The box executor targets http://localhost:9090 and is not configurable. executor = "k8s" falls back to the box executor at startup (an async-init limitation); any unknown value also falls back to box.

Scale-from-zero buffering

When buffer_enabled = true and a request arrives with no healthy backend, it is held (not replayed from a log) until a backend becomes ready, then re-dispatched. Outcomes:

Outcome	Response
Backend ready	request forwarded
`buffer_timeout_secs` elapsed	`504` "Backend scale-up timed out"
Buffer full (`buffer_size`)	`503` "Request buffer full"
Gateway shutting down	`503`

With buffer_enabled = false (the default) a no-backend request falls through to failover or returns 503 immediately.

Revision Traffic Splitting

Split traffic across named revisions for canary deployments. Each revision owns its own load balancer; selection is deterministic weighted round-robin (counter % total_weight), not random.

services "api" {
  load_balancer {
    strategy = "round-robin"
    servers  = [{ url = "http://127.0.0.1:8001" }]
  }
  revisions = [
    {
      name = "v1", traffic_percent = 90, strategy = "round-robin",
      servers = [{ url = "http://127.0.0.1:8001" }]
    },
    {
      name = "v2", traffic_percent = 10, strategy = "round-robin",
      servers = [{ url = "http://127.0.0.1:8003" }]
    }
  ]
}

Prop

Type

traffic_percent values must sum to exactly 100 across all revisions or config loading fails. If the weight-selected revision has no healthy backend, the router falls through to the next revision with a healthy backend. The ACL block is named revision (with revisions accepted as an alias).

Gradual Rollout

Shift traffic from one revision to another with auto-rollback guardrails.

services "api" {
  load_balancer {
    strategy = "round-robin"
    servers  = [{ url = "http://127.0.0.1:8001" }]
  }
  rollout {
    from                 = "v1"
    to                   = "v2"
    step_percent         = 10
    step_interval_secs   = 60
    error_rate_threshold = 0.05
    latency_threshold_ms = 5000
  }
}

Prop

Type

Rollout requires at least one revision, and from/to must name existing revisions.

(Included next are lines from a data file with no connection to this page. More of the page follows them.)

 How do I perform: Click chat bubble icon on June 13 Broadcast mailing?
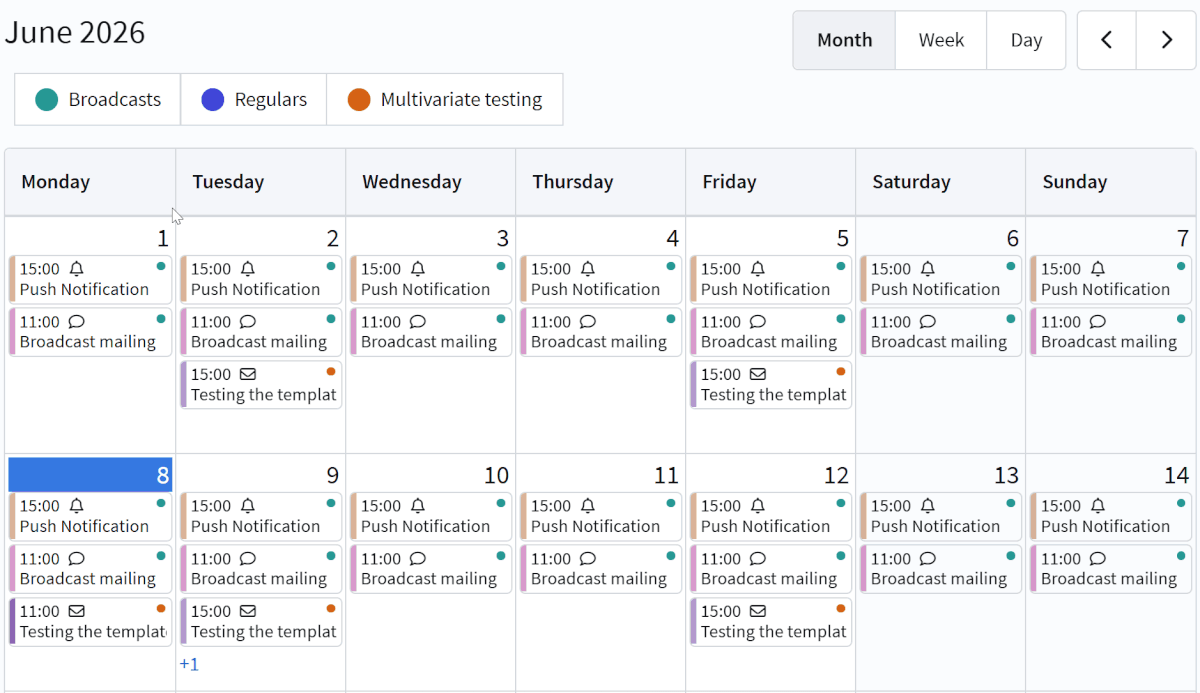[x=928, y=559]
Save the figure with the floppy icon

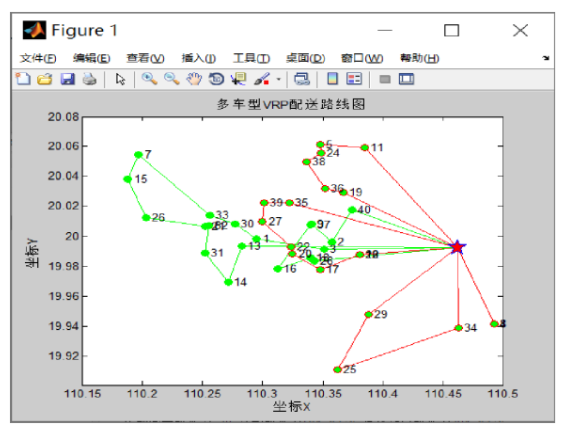67,79
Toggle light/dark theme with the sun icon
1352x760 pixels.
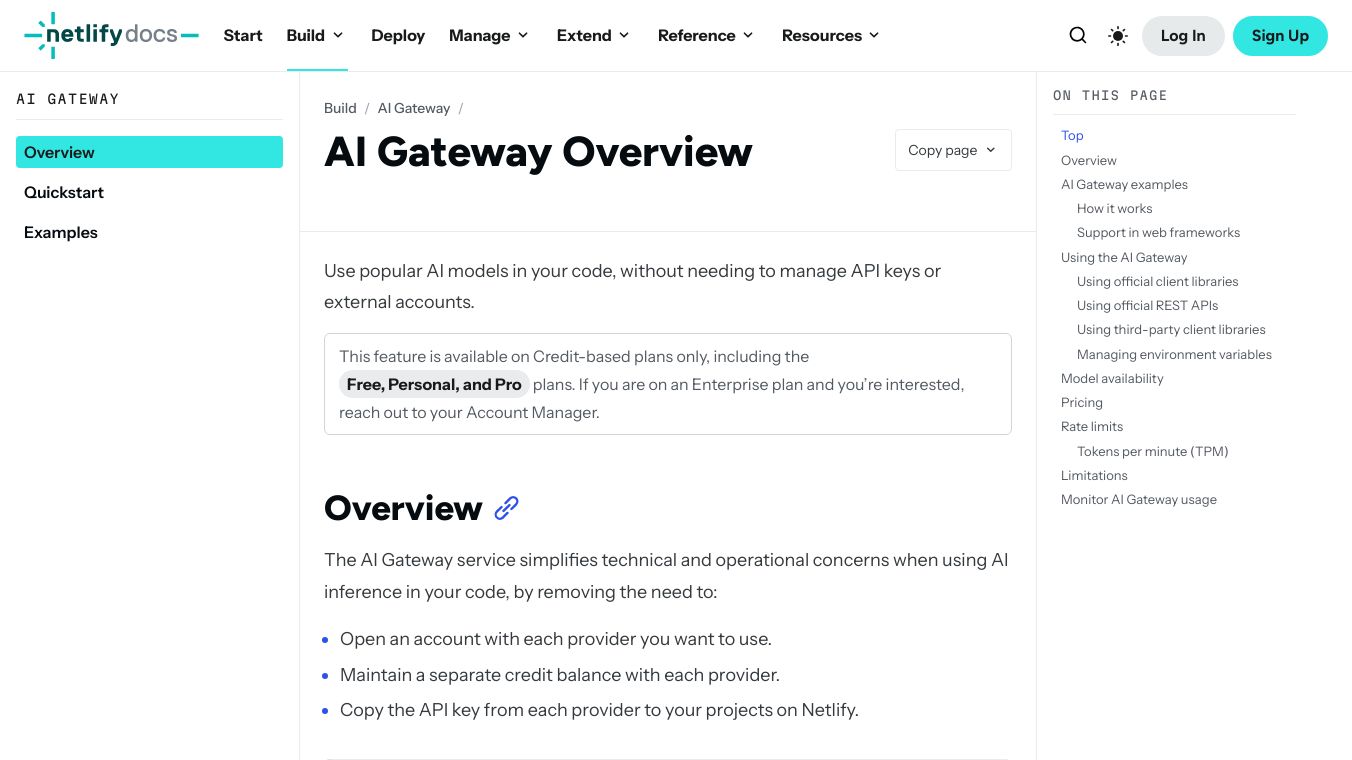point(1117,35)

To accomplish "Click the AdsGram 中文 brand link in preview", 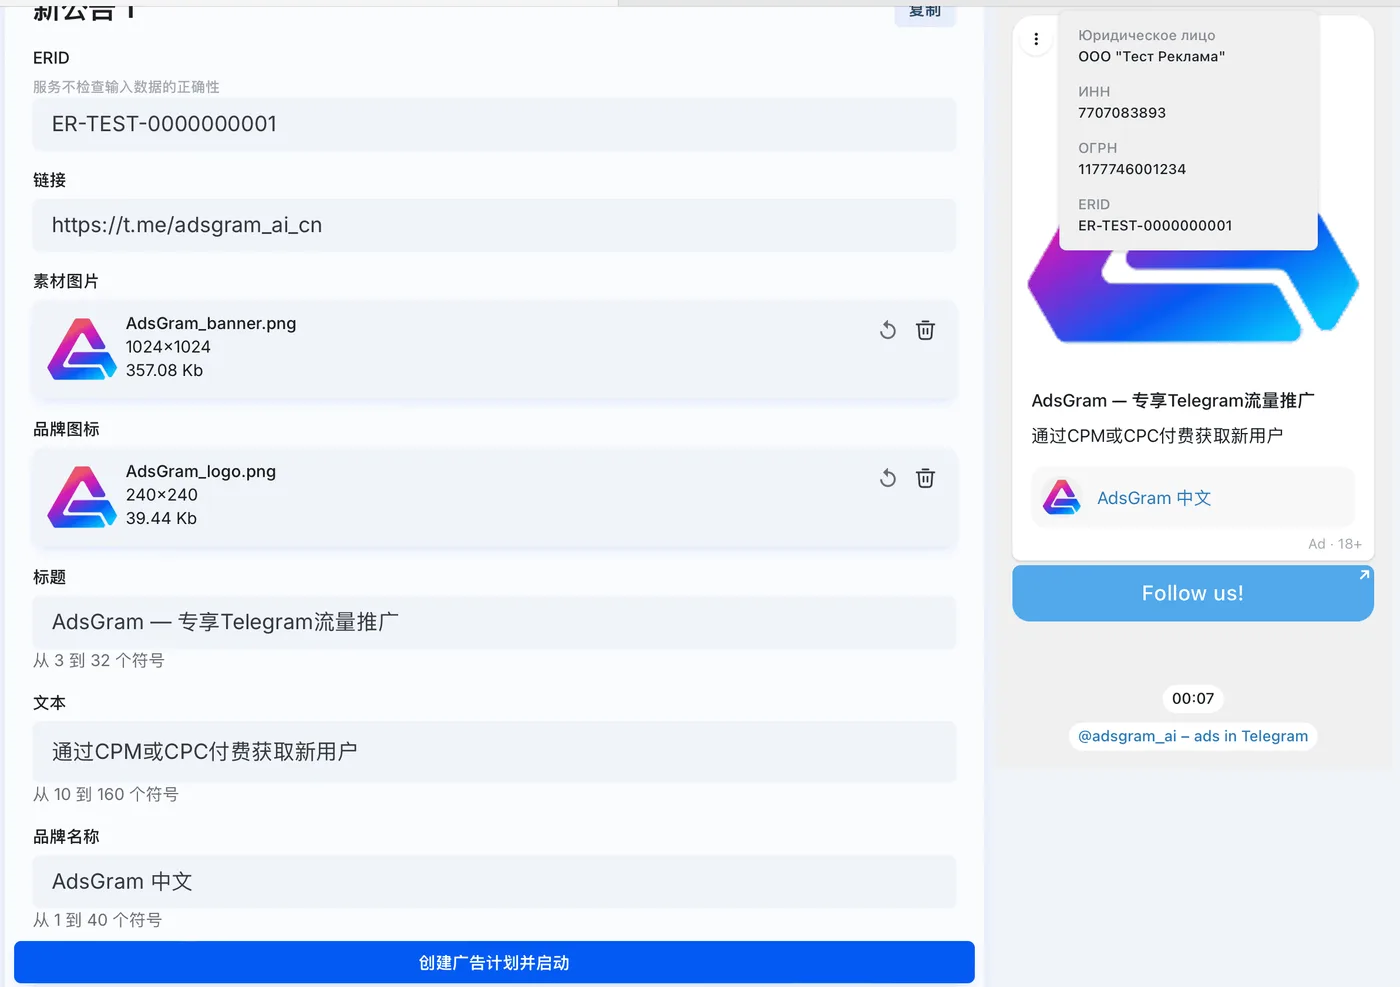I will pyautogui.click(x=1154, y=498).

The rollout controller is fully implemented and validated, but in v1.0.11 it is not driven by any runtime loop — no scheduler calls its advance step. So step_percent, step_interval_secs, error_rate_threshold, and latency_threshold_ms are parsed and validated but currently inert at runtime.

Service Discovery

Service discovery providers poll or watch an external source, generate routers and services, and merge them with the static configuration. They are declared in the top-level providers block. Exactly four provider blocks are recognized — file, discovery, kubernetes, and docker — any other name is a config error (Unknown providers ACL block).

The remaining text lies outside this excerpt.